“Look at his photographs, look at them carefully, then look at yourselves – not critically, or with self depreciation, or any sense of inferiority. Read the material from his Daybooks and letters so carefully compiled, edited and associated with the photographs by Nancy Newhall. You might discover through Edward Weston’s work how basically good you are or might become. This is the way Edward would want it to be.” – Ansel Adams
What Ansel Adams wrote seven years after Edward Weston’s death in 1958, touched me in a special way. Here was something that I had felt and wanted all along, but could never put my finger on. Could never name it. “You might discover … how basically good you are or might become.” By looking at the photographs, reading the daybooks and letters. By getting to know the man and his work. I like that.
I like that not only as something I want to do myself (as I am looking at the photographs and reading his writing. For quite some time now). But I like it to be something to live and convey in my work as well. Not by copying Weston’s style of work and way of life. I have been talking about how unfulfilling copying somebody or their work would be, but being influenced by and sharing a basic principle with someone is legitimate.
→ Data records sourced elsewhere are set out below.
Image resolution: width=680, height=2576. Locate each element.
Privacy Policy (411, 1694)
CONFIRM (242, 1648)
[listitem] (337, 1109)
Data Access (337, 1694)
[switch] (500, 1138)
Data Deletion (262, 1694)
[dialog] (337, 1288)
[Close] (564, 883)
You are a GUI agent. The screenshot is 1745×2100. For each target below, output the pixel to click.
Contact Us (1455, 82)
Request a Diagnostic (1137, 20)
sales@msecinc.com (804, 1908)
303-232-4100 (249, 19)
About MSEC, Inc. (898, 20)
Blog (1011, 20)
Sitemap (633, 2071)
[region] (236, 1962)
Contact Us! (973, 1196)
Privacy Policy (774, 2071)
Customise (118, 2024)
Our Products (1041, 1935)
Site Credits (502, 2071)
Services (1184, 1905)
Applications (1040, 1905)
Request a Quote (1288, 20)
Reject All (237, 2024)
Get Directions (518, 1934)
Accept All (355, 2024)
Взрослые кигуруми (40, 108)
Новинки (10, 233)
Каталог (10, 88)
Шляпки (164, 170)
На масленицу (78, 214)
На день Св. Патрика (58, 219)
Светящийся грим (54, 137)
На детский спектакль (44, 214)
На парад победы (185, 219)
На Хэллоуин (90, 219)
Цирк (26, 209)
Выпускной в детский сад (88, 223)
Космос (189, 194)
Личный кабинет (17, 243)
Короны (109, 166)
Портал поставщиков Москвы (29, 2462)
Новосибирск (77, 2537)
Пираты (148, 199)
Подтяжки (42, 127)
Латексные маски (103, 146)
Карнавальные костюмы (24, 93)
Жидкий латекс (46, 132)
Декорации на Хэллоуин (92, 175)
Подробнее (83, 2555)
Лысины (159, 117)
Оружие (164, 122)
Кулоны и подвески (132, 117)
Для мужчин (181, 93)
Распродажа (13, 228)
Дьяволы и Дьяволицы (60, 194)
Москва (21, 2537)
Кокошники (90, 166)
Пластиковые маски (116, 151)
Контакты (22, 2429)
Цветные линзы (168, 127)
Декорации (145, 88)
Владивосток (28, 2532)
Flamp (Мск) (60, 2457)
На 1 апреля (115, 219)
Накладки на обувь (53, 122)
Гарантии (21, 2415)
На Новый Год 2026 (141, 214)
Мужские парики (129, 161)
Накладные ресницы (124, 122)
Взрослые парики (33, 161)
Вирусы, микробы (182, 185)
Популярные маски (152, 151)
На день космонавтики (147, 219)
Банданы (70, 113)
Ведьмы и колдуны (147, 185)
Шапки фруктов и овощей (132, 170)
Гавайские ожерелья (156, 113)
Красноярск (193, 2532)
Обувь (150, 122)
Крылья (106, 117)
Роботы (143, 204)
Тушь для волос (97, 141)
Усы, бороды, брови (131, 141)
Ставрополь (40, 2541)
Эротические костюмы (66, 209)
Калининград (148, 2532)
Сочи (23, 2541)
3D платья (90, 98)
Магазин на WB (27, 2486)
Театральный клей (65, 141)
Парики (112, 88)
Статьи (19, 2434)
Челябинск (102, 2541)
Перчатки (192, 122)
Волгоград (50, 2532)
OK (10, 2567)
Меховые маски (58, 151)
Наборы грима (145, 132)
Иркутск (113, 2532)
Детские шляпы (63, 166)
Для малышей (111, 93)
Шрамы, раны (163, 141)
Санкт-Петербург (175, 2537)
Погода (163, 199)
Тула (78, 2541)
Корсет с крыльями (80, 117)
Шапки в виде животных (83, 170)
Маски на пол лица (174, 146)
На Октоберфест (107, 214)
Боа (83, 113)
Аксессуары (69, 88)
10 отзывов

What I have been thinking about for a while now was how whatever they call art seems to be something that needs to be provocative. How simply showing something beautiful does not seem to be good enough. Not important enough, whatever this means. I wouldn’t even care to deliver “important” work if that label is needed to be featured in galleries and museums. I think where great images should be is in people’s homes to enrich their everyday lives. And what else would someone hang in their living room or elsewhere in their home than something beautiful, something you would love to look at?
And by looking at those images and reflecting on why you like them, acknowledging the beauty and what this beauty does with you, you might realize that there is something inherently good in you and always has been.
I came back today from a few days in the Eifel nature reserve near the belgian border and was walking in the forest this morning before driving home. And as usual on New Year’s day, a lot of people are out in nature. Even those morons showing up in big-ass SUVs while everybody is dicussing climate change. But even those enjoy nature. We are eventually all coming home. And being aware that this nature is part of us, is where we came from and go back to, might make us realize there is something good in us. Even though we feel lost and detached from it. Even if we feel the need to drive an unnecessary big car.
Right now this whole concept is an intellectual exercise to me which I need to connect to my actual feelings. Up to the point where these aren’t just thoughts anymore, but feelings which will find their way into my photographic work. I am so looking forward to the moment when I realize how it actually works out. Or has worked out, because sometimes you are already doing something, you’re just not aware of it. As in all things, self-awareness is key. Or at least one of them.